Chętnie podzielę się z Wami
przepisem, tym bardziej, że jest bardzo prosty, a efektowny. Doskonale się też
nadaje na zrobienie bułeczek w formie na muffinki. Kupiłam sobie maszynę za 40
zł w Biedronce i teraz robię oprócz chleba także bułeczki :)
Przepis:
500 g mąki gryczanej
100 g mąki ryżowej – tu można
stosować różne kombinacje, zamieniać i mieszać różne mąki bg (sorgo, komosa,
amarantus, a ja bardzo lubię ciecierzycę)
750 ml ciepłej wody – ok 30
stopni
Opakowanie suchych drożdży lub
12-14 g mokrych (Jeśli używamy mokrych drożdży, należy rozpuścić je w wodzie)
3 łyżki oliwy
1-2 łyżeczki soli – w zależności
od tego, jak słony chleb lubimy
2 łyżeczki cukru trzcinowego
Wszystko mieszamy razem mikserem.
Odstawiamy do ciepłego miejsca na co najmniej godzinę. Uwaga, bo ciasto bardzo
rośnie, więc naczynie musi być odpowiednio większe, żeby nam z niego nie „wykipiało”.

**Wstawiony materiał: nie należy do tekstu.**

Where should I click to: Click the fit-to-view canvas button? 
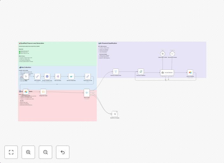pyautogui.click(x=11, y=152)
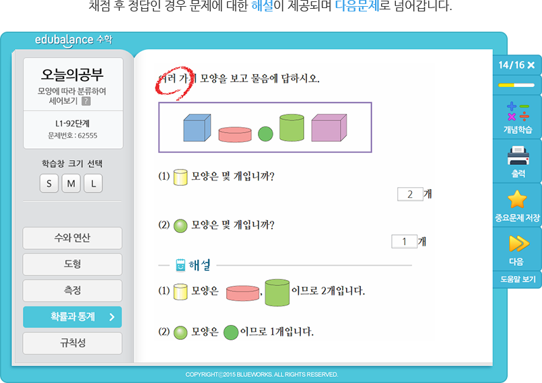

Ja przykrywam ściereczką, zawijam w koc i odstawiam do łazienki, bo tam jest u
mnie teraz najcieplej.
Po tym czasie ciasto mieszam
łyżką i przekładam do foremki. Piekę 1 godzinę w 175 stopniach. Po upieczeniu
wyjmuję do góry nogami na kratkę i czekam aż ostygnie. Dopiero wtedy kroję.